◆ Extract provided ◆

+++

The idea of a global poetics draws us into one of the most intractable yet central tensions of the growth of global art production in the past twenty years. Who is this global art for? What kind of public can imaginatively transform, for itself, the references and internal logics of international contemporary art into meaningful life experiences? These questions still lie unanswered as the second decade of the 2000s builds its momentum. If there is such a thing as an emerging global public for this global art and if it is to be sustainable in any sense, then it must be accompanied by a still mysterious notion of a global politics, one that has yet to develop. In the absence of such a notion, the answer to the question of what global art can be will be reduced to suit the interests of a nomadic international elite – an elite that exercises and expresses its global taste through its purchase of artworks that demonstrate a sophisticated use of power in the face of global economic imbalance.

+++

◆ Data section ◆
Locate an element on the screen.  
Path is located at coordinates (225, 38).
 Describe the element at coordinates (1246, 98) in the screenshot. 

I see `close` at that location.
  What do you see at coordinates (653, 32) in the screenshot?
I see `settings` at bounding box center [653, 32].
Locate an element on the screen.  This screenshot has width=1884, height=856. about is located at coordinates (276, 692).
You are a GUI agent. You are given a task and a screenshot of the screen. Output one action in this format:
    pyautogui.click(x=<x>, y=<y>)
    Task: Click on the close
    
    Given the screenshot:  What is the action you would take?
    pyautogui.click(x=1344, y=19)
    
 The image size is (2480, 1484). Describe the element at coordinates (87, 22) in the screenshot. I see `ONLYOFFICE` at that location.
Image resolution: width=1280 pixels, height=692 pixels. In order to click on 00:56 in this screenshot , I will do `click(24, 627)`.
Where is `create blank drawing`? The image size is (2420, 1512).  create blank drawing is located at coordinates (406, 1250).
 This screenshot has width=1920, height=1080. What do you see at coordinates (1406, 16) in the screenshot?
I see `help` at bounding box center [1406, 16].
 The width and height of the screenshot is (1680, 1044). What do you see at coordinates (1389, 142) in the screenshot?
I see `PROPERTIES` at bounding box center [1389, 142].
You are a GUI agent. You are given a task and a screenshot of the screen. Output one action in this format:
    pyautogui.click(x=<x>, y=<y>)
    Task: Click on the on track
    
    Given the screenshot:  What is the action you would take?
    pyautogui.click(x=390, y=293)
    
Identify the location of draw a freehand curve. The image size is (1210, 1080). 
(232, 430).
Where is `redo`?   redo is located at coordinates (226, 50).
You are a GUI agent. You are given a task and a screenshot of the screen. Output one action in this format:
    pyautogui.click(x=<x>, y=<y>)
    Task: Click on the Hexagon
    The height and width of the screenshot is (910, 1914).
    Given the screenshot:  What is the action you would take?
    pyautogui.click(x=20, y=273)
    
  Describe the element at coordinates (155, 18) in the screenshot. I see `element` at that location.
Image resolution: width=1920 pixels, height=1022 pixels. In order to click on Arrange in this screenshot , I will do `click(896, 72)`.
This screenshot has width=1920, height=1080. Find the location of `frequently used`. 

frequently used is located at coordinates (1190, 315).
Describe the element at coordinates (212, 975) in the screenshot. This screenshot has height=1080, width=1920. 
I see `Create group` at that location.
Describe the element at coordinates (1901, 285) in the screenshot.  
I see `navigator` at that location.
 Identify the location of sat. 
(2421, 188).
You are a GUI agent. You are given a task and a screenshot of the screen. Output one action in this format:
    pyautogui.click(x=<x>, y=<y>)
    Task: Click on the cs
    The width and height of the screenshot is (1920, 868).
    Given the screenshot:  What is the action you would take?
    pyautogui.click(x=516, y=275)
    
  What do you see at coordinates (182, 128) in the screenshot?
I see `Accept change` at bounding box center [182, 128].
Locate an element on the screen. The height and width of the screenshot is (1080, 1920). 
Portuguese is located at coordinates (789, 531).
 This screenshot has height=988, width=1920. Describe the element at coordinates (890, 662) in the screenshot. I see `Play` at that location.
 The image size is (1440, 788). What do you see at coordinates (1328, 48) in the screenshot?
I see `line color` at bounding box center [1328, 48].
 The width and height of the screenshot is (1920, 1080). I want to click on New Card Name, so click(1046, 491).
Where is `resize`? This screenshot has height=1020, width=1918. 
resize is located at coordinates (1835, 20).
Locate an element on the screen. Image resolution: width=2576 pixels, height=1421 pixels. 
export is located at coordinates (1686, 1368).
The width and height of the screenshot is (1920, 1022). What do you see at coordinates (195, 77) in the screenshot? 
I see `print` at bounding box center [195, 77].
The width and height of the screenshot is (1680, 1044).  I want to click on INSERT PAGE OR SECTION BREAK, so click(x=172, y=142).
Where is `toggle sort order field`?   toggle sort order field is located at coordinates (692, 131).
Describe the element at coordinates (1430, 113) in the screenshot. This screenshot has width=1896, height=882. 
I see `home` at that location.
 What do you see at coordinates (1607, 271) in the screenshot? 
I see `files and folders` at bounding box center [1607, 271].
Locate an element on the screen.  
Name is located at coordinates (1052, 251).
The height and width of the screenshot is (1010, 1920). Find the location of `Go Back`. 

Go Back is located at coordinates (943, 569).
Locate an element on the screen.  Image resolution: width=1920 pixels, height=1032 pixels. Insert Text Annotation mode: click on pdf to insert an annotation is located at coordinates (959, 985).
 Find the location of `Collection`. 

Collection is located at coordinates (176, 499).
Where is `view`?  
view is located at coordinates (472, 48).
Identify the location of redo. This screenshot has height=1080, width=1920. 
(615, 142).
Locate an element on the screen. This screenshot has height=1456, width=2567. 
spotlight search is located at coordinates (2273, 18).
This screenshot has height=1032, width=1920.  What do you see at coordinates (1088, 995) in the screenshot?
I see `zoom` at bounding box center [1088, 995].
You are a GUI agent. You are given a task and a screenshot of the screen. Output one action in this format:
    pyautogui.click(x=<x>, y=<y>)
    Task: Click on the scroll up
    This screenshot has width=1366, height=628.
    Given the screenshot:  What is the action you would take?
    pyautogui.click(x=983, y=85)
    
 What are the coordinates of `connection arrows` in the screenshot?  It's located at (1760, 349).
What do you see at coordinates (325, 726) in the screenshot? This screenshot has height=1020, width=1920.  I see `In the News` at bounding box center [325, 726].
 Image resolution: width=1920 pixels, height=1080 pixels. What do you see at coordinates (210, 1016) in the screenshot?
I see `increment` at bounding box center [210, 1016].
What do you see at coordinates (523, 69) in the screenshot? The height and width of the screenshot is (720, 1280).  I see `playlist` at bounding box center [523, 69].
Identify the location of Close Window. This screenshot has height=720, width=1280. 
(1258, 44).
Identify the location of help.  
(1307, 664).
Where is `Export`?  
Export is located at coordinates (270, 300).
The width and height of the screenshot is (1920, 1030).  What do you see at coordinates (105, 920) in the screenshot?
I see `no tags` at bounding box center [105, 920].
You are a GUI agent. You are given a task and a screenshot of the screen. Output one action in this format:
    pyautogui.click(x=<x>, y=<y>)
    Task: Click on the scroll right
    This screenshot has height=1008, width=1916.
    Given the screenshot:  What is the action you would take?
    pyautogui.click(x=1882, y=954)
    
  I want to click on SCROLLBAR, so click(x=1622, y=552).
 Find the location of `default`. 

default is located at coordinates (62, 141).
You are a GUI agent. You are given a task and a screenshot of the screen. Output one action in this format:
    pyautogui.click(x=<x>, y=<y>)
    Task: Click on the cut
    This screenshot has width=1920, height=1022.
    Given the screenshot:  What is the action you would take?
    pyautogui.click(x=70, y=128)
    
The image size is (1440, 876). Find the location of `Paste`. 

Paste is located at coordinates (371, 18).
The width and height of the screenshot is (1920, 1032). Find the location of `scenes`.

+++

◆ Short exercise 1 ◆
According to the passage on global art, what must accompany an emerging global public if it is to be sustainable?
◆ Short exercise 2 ◆
In the passage on global art, list every distinct word that comes immediately after the word "global".
◆ Short exercise 3 ◆
Carry the passage on global art forward from its last sentence.
The listing has nothing to do with the passage on global art.

◆ Written answer 1 ◆
A still mysterious notion of a global politics, one that has yet to develop.

◆ Written answer 2 ◆
poetics, art, public, politics, taste, economic

◆ Written answer 3 ◆
To go further and ask for a relation between art and social change requires more, and there are signs that genuine, even activist, global publics and politics are not simply the vain hopes of revolutionary nostalgics. In the Arab world today, in early 2011, something is happening that might begin to spread to other regions. The situation is not yet stable and could be eroded, but these collective actions might come to be understood as the emergence of a struggle between, on the one hand, educated but oppressed peoples increasingly oriented towards a democratic-inclined global public sphere taking shape on the internet, and, on the other, a modern nationalist worldview that preaches state sovereignty and economic-block isolation. In this struggle, in which the rich global elite are mere bystanders, the equitable distribution of resources and the right to free expression will both be at stake. The coming competition for a new common sense of what the world means and how it is organised, which actions now taking place in north Africa and west Asia predict, will inevitably go beyond current forms of national democracy. In these circumstances, the potential role for a global poetics, as sketched out over the last twenty years of ‘biennialism’, takes on new urgency in shaping the cultural emanations of and for a global public.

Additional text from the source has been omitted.